Irene made a rude noise. “Well, at least it's over. Now, you've been through the wringer, Mary Lisa. I asked Bernie to spread out the scenes you've already shot. You're now officially off duty. Rest, Mary Lisa, get your bearings back. Take it easy. You need anything at all, you call me, all right?”

Mary Lisa smiled at her cell phone. She had nearly been run down on studio property by an employee. They must be terrified it would get out and she would sue them, and whatever—She said, “Irene, thank you for giving me some time off. I rather need it, you know?”

“I know. Is there anything I can do, Mary Lisa?”

“No, I'm fine.

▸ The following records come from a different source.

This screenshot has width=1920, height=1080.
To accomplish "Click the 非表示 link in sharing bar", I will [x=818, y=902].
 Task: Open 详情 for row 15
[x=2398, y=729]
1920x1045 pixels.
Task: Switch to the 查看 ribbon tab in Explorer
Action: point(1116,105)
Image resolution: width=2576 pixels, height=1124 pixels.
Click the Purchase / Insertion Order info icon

Thank you for calling, Irene.” She disconnected, and looked up to see Lou Lou standing close, a slice of veggie pizza in her hand. “They're as concerned for their own skins as they are for mine,” she said, and laughed. She actually laughed.

“I don't blame them. That was Irene, right?”

“Yeah. I'll bet she's chewed her nails down to her knuckles. Hey, Lou Lou, can I have a bit of that cold pizza?”

Snyder, who'd worshipped Lou Lou from afar for as long as Mary Lisa could remember, ran up with a slice of hot pizza on a napkin and reverently placed it in her hand.

Mary Lisa chewed on the cold pizza—no fresh hot slice for her—and made her way back out onto her deck. She heard the doorbell ring, but didn't turn. She was listening to everyone's advice, like, “You should fly over to Honolulu, catch some waves at Diamond Head”—that from Carlo. “You need a nice spa experience. They give the cutest pedicures at the Golden Door, like a golden door painted on your big toe”—this from MacKenzie, Honey Boy barking his agreement.

Mary Lisa turned slowly to see Lou Lou leading Detective Vasquez through the mess of people, a slice of artichoke pizza in his hand.